(TEXT)

November's 'School of the Americas' protest attracts 16,000
As planned, Dennis Apuan didn't get arrested at the annual demonstration protesting the U.S. Army's School of the Americans (SOA) at Fort Benning, held Nov. 20-21, 2004, in Columbus, Ga.
But just in case, Apuan, 39, a grassroots organizer with the Pikes Peak Justice and Peace Commission in Colorado Springs, Colo., wrote the legal hotline phone number on his arm with a felt pen. This was the sixth time Apuan (pronounced ap-wahn) had trekked east to join the protest.
Although the school's name changed in 2001 to the Western Hemisphere Institute for Security Cooperation, leaders of SOA Watch allege that the same kind of counter-insurgency techniques and human rights violations continue to be taught at the school. They—and the thousands who gather at the gate of Fort Benning every mid-November—want the school closed completely.
Investigations have shown that the track record of SOA graduates includes:
Two of the three officers responsible for assassinating Archbishop Oscar Romero in El Salvador in 1980 while he was saying mass;
Three of the five officers responsible for raping and murdering the four U.S. churchwoman in El Salvador that same year;
Nineteen of the 26 soldiers responsible for murdering the Jesuit priests, their co-worker and her daughter in El Salvador in 1989;
The man who assassinated Bishop Juan Jose Gerardi in Guatemala in 1989; and
The man arrested for murdering Bishop Isaias Duarte in Colombia in 2002.
In 2001, Apuan—a member of First Congregational UCC in Colorado Springs, Colo.—was one of 100 persons, including 18 UCC and three Christian Church (Disciples of Christ) members, who traveled to Colombia. They went to investigate for themselves the human right violations, the effect of the $1.3 billion in U.S. military aid and the refugee situation as a result of that country's ongoing internal conflict.
Since that visit, advocating for justice for Latin-American people has been "on a personal level" for him.
"I've seen first hand the struggles of the Colombians," he says, "and I've interviewed various Colombian military officers who had their training at the SOA."
Largest protest ever
November's protest, the 15th annual gathering, drew a record 16,000 persons. A Maryknoll priest, the Rev. Roy Bourgeois, began the protest with a handful of others in 1990 to commemorate the first anniversary of the murder of the Jesuit priests. Five years ago, the numbers reached 10,000.
Among this year's participants in the SOA protest were close to 100 UCC members, according to Sandy Sorensen of the UCC's Justice and Witness Ministries, which coordinated the UCC effort. The Rev. Graylan Haglan of Plymouth UCC in Washington, D.C., delivered a fiery speech on Saturday afternoon. "The blest of us must help the rest of us, until the rest of us become the blest of us," he said.

(End TEXT)
(INFORMATION SHOWN)

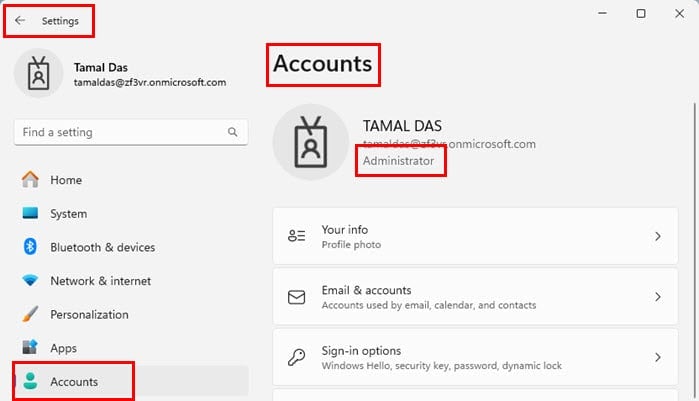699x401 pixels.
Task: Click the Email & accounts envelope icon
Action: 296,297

(End INFORMATION SHOWN)
(INFORMATION SHOWN)

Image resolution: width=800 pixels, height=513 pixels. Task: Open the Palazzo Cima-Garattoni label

(End INFORMATION SHOWN)

### [WHAT YOU SHOULD DO]
Quote the School of the Americas protest article word for word, from "In 2001, Apuan—a" up to and including "ongoing internal conflict.".

### [EXERCISE OUTPUT]
In 2001, Apuan—a member of First Congregational UCC in Colorado Springs, Colo.—was one of 100 persons, including 18 UCC and three Christian Church (Disciples of Christ) members, who traveled to Colombia. They went to investigate for themselves the human right violations, the effect of the $1.3 billion in U.S. military aid and the refugee situation as a result of that country's ongoing internal conflict.